> Directions
Please give back each line of the listing, unchanged in every word.

> Stored data

——

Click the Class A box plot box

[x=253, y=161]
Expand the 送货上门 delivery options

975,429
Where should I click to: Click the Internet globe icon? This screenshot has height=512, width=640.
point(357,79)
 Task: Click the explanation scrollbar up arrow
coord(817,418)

——

> Task solution
Click the Class A box plot box

[x=253, y=161]
Expand the 送货上门 delivery options

975,429
Where should I click to: Click the Internet globe icon? This screenshot has height=512, width=640.
point(357,79)
 Task: Click the explanation scrollbar up arrow
coord(817,418)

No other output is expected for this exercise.